Sorry to beat the tired old drum of the canon. But I'd be interested in your thoughts.  Our institution recently did away with a decades-old series that began as a course in the foundations of Western thought but then morphed to include history of science (real science, lest you worry) as well as exposure to other, non-dominant cultures.  During my undergraduate years it was known, unfortunately, as "Heritage of Western Man."  Yes, we all grumbled as we took our unsupported ( but then-perky) breasts and bounced off in a feminist huff, but I can tell you that I thanked the curriculum gods during my first graduate seminar and every one thereafter.

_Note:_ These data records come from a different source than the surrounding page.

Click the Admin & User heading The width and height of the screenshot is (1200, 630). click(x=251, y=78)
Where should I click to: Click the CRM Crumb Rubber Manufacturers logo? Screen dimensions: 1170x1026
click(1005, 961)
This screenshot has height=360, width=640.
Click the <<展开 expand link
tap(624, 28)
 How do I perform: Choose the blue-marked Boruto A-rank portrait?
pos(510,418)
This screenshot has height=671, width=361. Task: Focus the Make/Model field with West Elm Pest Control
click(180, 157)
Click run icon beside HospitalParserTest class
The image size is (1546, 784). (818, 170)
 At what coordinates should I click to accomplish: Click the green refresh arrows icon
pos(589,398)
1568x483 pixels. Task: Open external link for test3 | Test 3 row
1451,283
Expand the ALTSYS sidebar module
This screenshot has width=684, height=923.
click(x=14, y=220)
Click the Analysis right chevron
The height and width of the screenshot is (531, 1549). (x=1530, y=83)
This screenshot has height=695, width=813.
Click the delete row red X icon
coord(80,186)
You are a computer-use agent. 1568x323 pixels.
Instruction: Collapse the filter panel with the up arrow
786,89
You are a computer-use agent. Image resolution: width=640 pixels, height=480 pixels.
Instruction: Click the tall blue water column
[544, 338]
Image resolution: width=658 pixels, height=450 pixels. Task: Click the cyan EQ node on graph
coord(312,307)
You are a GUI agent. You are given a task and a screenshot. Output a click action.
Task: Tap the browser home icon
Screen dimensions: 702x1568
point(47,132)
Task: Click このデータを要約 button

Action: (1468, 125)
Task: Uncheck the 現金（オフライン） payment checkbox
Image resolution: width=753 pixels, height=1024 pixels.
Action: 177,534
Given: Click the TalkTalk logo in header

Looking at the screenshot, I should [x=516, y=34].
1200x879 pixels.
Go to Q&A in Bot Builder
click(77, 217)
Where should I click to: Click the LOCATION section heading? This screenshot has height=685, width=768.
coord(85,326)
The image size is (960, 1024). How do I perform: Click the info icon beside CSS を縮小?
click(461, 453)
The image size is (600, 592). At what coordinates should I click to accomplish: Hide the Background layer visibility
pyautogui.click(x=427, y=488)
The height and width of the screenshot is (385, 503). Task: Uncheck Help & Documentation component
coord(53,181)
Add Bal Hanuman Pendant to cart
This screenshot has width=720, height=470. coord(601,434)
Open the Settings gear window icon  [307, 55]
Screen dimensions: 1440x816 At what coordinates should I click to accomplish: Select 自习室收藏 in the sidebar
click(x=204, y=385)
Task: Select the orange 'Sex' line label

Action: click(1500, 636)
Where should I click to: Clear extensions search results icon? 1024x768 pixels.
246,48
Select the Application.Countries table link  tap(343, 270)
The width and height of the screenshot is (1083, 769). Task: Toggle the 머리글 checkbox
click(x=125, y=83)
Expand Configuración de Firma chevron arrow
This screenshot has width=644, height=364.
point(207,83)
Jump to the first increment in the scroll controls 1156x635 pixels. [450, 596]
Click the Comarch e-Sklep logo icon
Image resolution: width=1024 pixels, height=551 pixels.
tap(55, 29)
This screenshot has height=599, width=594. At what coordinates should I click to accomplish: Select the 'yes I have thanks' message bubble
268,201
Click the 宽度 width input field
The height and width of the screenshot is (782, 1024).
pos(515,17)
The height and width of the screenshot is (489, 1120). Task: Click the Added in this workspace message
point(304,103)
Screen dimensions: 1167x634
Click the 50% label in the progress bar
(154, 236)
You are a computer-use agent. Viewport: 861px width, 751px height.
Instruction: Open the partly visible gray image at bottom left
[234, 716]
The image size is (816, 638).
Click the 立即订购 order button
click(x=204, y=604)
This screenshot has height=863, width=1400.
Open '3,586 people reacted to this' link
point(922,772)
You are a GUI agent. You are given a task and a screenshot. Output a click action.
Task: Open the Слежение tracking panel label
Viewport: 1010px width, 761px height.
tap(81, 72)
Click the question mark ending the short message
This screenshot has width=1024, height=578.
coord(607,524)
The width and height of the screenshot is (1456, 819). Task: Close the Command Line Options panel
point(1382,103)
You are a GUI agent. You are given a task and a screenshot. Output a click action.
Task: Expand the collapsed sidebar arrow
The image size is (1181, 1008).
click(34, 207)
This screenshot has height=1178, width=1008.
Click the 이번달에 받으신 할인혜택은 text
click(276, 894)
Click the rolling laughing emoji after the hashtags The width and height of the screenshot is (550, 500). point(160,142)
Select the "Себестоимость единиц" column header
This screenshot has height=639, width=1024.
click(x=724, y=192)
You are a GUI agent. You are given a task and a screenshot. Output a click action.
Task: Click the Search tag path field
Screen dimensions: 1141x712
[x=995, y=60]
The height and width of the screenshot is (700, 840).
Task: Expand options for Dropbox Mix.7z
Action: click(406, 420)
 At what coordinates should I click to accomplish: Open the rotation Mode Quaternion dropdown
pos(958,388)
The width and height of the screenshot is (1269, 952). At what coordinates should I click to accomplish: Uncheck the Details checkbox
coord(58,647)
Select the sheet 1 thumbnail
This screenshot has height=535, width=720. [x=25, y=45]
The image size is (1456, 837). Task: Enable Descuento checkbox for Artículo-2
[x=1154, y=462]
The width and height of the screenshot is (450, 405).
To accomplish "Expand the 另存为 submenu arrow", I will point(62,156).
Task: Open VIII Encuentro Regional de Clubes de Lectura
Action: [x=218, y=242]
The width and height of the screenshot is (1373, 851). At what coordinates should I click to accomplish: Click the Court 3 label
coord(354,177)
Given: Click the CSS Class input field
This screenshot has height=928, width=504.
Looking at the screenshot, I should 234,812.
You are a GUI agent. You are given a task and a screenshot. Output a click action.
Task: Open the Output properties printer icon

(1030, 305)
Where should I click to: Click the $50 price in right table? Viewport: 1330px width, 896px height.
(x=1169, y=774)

Please comment, really.  What should we do about this?  I'm struggling both as an educator and as a parent. I want Small Child to be versed in Post-Colonial literature and history, but doesn't she also need to know why it's Post-Colonial?

Help.

* Here's a special thank you to some students who made it worth my time: the one who decided to audit the course early on then rarely missed another class, the one who asked for Marx's and Freud's writings on fetishism, the one who explained Hegelian dialectic so I wouldn't have to, the one who wrote the best essay on Faulkner when she thought it stank, the one who is facing the real world in ways the others can't fathom, and the one who throws so much heart into every single page.  If you ever find this blog, you know who you are. 

3 comments:

Anonymous said...

I'm another bleeding-heart liberal who thinks everyone should have at least a nodding acquaintance with The Canon. You don't necessarily have to slog your way through Das Kapital, but you should at least know who Marx was and be able to discuss his ideas for three or four minutes at least... yeah, cocktail-party conversation.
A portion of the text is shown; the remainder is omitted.